■ **WHAT IS BEING ASKED**: Under this line is a listing; return exactly the lines starting at the one with "This screenshot has width=640, height=367." and running down to the one with "Where should I", and leave out its pictures.
*** Opening of EXERCISE MATERIALS ***
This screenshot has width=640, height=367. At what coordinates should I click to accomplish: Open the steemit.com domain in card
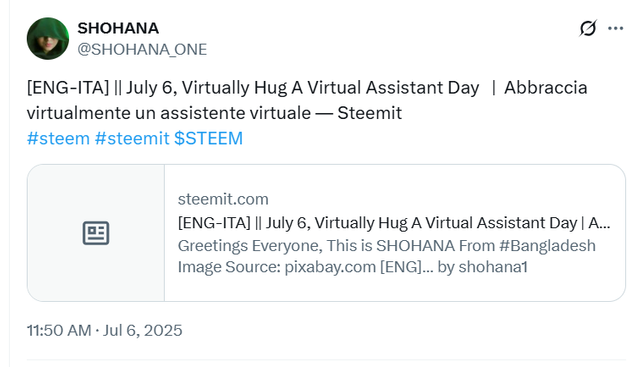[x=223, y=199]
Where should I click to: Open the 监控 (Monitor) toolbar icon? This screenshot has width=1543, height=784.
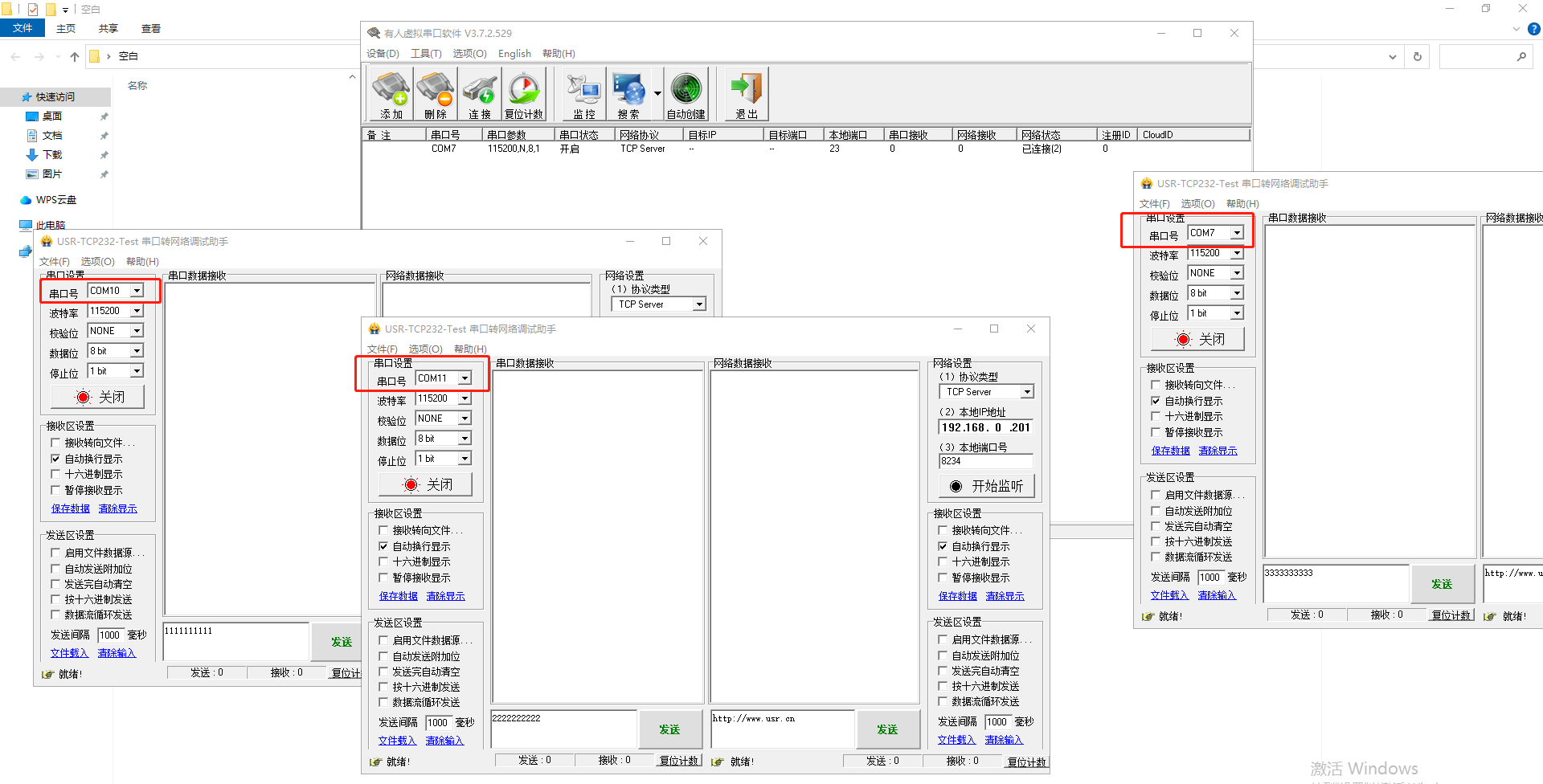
*** Close of EXERCISE MATERIALS ***
*** Opening of EXERCISE MATERIALS ***
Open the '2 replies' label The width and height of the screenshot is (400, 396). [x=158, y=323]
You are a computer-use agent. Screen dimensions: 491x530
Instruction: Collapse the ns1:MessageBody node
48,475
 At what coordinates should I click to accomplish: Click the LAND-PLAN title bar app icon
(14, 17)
*** Close of EXERCISE MATERIALS ***
■ **EXERCISE RESULT**:
This screenshot has width=640, height=367. At what coordinates should I click to accomplish: Open the steemit.com domain in card
[x=223, y=199]
Where should I click to: Open the 监控 (Monitor) toolbar icon? This screenshot has width=1543, height=784.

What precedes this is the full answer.